[[ Text for analysis, beginning ]]

Understanding the Coming Inflation Problem


2020 was a tumultuous year for both the global and the US economy, and that tumult left many investors and consumers hoping for better, smoother days ahead. Now that we’re well into 2021 both temporally and financially, it would seem that things are improving. Jobless claims are down, job creation is up, the markets are recovering and a housing construction boom is underway. While those would all seem to be positive indications of recovery, there’s an elephant in the room that needs to be discussed. Inflation is always a concern and under the current circumstances a serious one. To be direct: there’s an inflation problem underway in the US. Let’s talk about what caused it, what it means for you, and what you might do in response.

What Form Will Inflation Take?

There’s considerable debate in financial and policy circles about whether or not what we’re seeing is true inflation or just a response to the unique circumstances in which we find ourselves. Key indicators like the Consumer Price Index fell dramatically between March and June 2020, in response to COVID restrictions and lockdowns. They rallied in June and July of that year as those restrictions were lifted and the rally continues–although we must note that the CPI remains well below its 3-year average at the time of this writing.

[[ Text for analysis, end ]]
[[ Data extracts, beginning ]]

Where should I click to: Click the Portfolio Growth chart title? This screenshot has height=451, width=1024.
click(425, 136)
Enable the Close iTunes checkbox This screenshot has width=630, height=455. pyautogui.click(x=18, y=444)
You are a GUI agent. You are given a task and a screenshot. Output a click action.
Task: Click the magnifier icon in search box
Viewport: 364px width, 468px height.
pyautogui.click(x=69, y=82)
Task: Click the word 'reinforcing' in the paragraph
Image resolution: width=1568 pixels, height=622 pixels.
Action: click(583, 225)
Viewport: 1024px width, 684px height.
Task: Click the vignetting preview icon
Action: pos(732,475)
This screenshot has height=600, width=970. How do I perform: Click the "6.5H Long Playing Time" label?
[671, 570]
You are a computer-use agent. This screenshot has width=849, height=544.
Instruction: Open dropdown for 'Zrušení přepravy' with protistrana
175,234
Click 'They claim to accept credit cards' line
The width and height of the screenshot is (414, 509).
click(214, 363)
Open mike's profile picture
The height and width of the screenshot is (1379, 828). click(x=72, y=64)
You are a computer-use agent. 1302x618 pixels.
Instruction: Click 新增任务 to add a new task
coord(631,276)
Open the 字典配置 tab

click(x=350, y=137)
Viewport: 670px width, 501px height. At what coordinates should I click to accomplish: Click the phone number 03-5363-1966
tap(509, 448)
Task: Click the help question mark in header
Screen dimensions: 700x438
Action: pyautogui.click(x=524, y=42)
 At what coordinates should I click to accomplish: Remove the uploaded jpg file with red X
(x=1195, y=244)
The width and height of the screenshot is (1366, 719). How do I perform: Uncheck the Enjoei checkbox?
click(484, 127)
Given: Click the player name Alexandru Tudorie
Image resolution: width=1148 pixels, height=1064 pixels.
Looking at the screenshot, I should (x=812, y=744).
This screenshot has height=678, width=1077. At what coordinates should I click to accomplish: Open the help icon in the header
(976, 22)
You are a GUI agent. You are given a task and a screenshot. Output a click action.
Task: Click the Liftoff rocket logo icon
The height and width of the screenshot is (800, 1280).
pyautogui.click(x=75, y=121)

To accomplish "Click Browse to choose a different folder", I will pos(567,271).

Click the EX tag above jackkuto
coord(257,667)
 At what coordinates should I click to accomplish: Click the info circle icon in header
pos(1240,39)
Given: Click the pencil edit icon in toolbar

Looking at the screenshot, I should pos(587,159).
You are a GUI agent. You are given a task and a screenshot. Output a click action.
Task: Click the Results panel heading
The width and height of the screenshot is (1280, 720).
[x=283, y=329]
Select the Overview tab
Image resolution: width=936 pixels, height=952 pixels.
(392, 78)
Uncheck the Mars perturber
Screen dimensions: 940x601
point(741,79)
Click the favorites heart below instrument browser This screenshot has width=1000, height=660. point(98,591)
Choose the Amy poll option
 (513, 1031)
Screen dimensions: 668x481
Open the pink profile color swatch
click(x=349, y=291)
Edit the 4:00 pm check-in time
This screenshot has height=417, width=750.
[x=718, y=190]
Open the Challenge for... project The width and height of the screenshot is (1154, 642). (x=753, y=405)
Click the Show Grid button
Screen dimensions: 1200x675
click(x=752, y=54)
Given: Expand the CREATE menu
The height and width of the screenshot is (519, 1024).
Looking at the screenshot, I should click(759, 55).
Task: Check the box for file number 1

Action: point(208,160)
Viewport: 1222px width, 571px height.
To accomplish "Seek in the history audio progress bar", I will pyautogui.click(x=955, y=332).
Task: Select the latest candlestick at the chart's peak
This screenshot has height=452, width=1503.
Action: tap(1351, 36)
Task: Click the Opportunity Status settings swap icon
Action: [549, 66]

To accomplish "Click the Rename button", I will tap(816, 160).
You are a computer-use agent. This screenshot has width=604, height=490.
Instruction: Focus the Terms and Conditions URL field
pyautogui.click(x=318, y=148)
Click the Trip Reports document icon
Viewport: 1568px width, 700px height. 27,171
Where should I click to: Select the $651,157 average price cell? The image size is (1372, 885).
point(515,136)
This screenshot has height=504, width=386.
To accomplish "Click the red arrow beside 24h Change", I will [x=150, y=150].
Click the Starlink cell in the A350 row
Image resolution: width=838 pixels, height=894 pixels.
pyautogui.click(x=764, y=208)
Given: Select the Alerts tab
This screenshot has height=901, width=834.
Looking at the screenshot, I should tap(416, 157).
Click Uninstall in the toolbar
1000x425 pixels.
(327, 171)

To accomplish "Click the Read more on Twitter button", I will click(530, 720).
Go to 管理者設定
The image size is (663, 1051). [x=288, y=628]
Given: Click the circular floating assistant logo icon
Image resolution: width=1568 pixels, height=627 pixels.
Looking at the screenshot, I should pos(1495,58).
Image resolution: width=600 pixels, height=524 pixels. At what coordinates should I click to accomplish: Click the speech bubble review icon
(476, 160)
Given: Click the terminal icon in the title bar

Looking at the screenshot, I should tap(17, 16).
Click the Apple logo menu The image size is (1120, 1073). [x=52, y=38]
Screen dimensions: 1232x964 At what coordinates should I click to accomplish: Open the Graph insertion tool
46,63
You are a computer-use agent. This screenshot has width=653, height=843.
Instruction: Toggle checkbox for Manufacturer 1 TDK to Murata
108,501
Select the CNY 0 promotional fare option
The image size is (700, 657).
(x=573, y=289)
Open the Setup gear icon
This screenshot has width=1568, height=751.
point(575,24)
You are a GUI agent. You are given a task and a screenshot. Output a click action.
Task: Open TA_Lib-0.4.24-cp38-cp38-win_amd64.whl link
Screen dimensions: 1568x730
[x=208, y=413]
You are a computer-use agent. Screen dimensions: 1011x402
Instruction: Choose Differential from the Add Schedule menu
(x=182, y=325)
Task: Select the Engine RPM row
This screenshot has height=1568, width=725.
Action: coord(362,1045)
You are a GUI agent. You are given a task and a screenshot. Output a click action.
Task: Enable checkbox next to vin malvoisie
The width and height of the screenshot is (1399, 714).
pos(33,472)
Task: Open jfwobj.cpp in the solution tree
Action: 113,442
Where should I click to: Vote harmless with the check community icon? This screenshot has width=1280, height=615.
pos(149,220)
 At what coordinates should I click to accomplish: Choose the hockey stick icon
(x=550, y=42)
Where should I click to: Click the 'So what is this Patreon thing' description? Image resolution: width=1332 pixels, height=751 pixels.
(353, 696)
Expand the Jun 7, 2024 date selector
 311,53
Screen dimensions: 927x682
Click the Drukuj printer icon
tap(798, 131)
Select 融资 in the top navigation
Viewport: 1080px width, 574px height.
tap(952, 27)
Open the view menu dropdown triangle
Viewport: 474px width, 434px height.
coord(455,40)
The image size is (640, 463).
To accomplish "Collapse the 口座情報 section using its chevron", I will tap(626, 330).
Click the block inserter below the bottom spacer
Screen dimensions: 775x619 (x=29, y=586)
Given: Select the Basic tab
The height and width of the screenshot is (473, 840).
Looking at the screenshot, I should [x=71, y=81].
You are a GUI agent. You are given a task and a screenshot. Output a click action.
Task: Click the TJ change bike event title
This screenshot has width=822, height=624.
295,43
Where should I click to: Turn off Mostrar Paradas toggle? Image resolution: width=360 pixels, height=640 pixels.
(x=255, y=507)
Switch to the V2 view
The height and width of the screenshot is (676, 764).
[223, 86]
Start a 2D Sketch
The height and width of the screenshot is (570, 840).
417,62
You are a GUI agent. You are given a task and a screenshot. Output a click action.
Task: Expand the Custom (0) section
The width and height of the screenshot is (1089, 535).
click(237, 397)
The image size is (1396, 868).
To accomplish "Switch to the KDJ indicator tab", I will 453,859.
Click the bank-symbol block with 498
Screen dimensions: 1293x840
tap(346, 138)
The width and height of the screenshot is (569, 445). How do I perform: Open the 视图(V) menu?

[[ Data extracts, end ]]

◆ Check your understanding ◆
A. Answer these from the inflation article:
(i) What kind of construction boom does it say is underway?
(ii) Which key indicator does it say fell dramatically between March and June 2020?
(iii) In which months of 2020 did the key indicators rally?
B. Write out the part of the inflation article starting with "What Form Will" and going on through "of this writing.".
The listing has nothing to do with the inflation article.

◆ Expected outputs ◆
A.
(i) A housing construction boom.
(ii) The Consumer Price Index.
(iii) June and July.

B.
What Form Will Inflation Take?

There’s considerable debate in financial and policy circles about whether or not what we’re seeing is true inflation or just a response to the unique circumstances in which we find ourselves. Key indicators like the Consumer Price Index fell dramatically between March and June 2020, in response to COVID restrictions and lockdowns. They rallied in June and July of that year as those restrictions were lifted and the rally continues–although we must note that the CPI remains well below its 3-year average at the time of this writing.